[Entries taken from a collection]
☆ ☆ ☆ ☆

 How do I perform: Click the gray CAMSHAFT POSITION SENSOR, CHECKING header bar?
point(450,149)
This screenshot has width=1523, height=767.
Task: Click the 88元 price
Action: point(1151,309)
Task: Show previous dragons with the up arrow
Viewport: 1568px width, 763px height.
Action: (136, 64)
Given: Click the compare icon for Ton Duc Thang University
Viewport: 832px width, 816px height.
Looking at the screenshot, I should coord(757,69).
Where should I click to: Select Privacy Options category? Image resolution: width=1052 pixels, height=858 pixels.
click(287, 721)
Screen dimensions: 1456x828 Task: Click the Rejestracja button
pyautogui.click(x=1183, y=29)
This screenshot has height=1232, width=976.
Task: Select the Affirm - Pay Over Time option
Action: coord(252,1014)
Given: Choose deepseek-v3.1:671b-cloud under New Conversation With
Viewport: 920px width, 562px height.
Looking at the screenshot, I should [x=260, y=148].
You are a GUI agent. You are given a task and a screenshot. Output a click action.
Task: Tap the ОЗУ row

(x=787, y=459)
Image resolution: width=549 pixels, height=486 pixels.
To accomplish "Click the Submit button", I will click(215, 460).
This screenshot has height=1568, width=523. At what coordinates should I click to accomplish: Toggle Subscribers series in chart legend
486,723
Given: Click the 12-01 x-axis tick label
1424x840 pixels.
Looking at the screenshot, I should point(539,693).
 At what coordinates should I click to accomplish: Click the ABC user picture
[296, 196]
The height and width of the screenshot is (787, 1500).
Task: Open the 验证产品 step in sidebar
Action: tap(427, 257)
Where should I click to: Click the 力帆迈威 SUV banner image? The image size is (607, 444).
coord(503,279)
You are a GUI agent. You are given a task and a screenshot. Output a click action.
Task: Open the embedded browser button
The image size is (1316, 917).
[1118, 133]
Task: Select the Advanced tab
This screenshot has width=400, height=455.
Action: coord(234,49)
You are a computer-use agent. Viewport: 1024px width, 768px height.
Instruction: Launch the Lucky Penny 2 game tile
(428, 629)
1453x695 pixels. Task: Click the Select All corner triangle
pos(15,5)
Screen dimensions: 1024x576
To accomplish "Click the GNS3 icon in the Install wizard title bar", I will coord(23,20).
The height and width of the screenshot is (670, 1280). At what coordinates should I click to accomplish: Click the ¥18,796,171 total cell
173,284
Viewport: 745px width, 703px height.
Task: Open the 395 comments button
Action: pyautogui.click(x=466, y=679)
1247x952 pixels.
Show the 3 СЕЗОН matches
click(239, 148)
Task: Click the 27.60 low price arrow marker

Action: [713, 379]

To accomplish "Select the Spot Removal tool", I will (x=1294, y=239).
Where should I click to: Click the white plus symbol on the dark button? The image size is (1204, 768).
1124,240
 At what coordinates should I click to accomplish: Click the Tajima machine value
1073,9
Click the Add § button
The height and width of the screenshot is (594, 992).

☆ ☆ ☆ ☆

◆ Instructions for the task ◆
Repeat, line for line and without changes, the stretch of the entries from the line containing "will (x=1294, y=239)." through the end of the entries.

◆ Correct answer ◆
To accomplish "Select the Spot Removal tool", I will (x=1294, y=239).
Where should I click to: Click the white plus symbol on the dark button? The image size is (1204, 768).
1124,240
 At what coordinates should I click to accomplish: Click the Tajima machine value
1073,9
Click the Add § button
The height and width of the screenshot is (594, 992).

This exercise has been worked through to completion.